I'll give a little background for those that don't know me. I've been an active member for a couple of years on this forum.
I was diagnosed with Hashimotos in 2008. 10yrs on Levothyroxine alone, but never quite became fully well. 5yrs of full thyroid tests showed that I do not convert Levo to T3 very well, my T3 levels always sat at 3.1 (3.1 - 6.8), so 0% through range, no matter what my FT4 level was and if my FT4 was lower in range 12 (12-22) then my FT3 would fall below range. I also had the DIO2 test which was Heterozygous
My TSH has never been extraordinarily high, I was symptomatic at 2.5, I was on my knees, crawling through sludge at 6.5, and finally diagnosed when it reached 10. I've only ever had one episode of my TSH reaching 14.
June 2019, I saw a private endo, recommneded from the lovely forum members and I thought he was going to be my saviour. He saw instantly from my results that I would benefit from adding T3. I was started on 15mcg (3 x 5mcg per day). My life was turned around, I got my life back, no more laying on the sofa, feeling that I was walking through a dream. After 6wks, the very few symptoms I did still have went when I increased to 20mcg per day. I took 10 in the morning,10 at night. I felt perfectly balanced. My heart rate rose from 45 - 55 beats to 68 - 75 beats pm.
For 2yrs life has been amazing, I continued to raise my 4 teenagers, went to college and started work.
Then at Christmas 2020, this Endo decided that my FT4 was too high and he felt I should reduce. I said I felt fine, but I would experiment. That didn't go very well and I found myself with hypo symptoms again. So I raised it back up to the original dose of 135mcg per day, with which I felt optimal. Then Aug 2021, I had covid, my worst symptom was lethargy, I had a week of wellness and then I had another virus which again floored me and I felt heavy and lethargic. So all in all I was ill for the whole of August. In Sept I was virus free but still feeling hypo symptoms. GP's were talking about long Covid, I said, nonsense, I bet this is thyroid. So I got my blood tests in Sept and the results were
TSH - 0.01 (0.27 - 4.2
Ft3 - 5.03 (3.1 - 6.8) 52% through range
Ft4 - 18 (12 -22) 60% through range
So I increased my t3 by 5mcg. So now I'm on 25mcg T3 and my Levo remains at 135mcg per day.
So now this endo says that he will not condone an increase because I am going to do permanent damage, down the line, I'm going to have heart issues and osteoporosis.
I asked why he thought that because my FT3 is only at 50%through range and so I am able to tolerate an increase and that since I've increased all the hypo symptoms that I had are gone. His reply is that because my TSH is suppressed I will have these problems.

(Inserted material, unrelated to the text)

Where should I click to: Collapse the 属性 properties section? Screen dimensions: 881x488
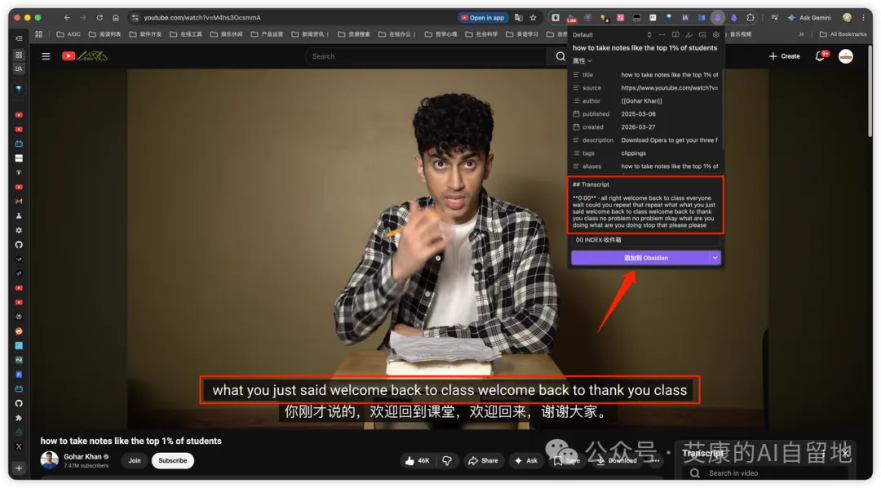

He then said that he would quite happily refer me to another Endo because we're not going to agree on this but he cannot prescribe me any more T3 because he fears that it will do me harm and then referred to the hypocrite oath. (just found this typo but it seems quite apt, so I'll leave it in! lol)
So, I've been dropped for disagreeing and also asking for him to provide me with the evidence that a low TSH causes heart damage and osteoporosis. He said the evidence is out there.
My sister had Graves, I know what damage high FT3 can do, my mum is hypo, my Dad has low FT3, my dad has dementia- they call it Alzehemers but after 15yrs, we're only now seeing real problems with short term memory, ( I think its the low FT3) my Nan had hypo and died at 65yrs, I believe from under medication.
I'm so incredibly angry, someone who I thought I could trust, someone who I believe helped me turn my life around is now saying I'm over medicated and he will no longer prescribe! So in 2mths time, I will run out of T3 and my life will, once again, be over. How can these so called experts do this to us? When will it change? I hate them, I hate them all!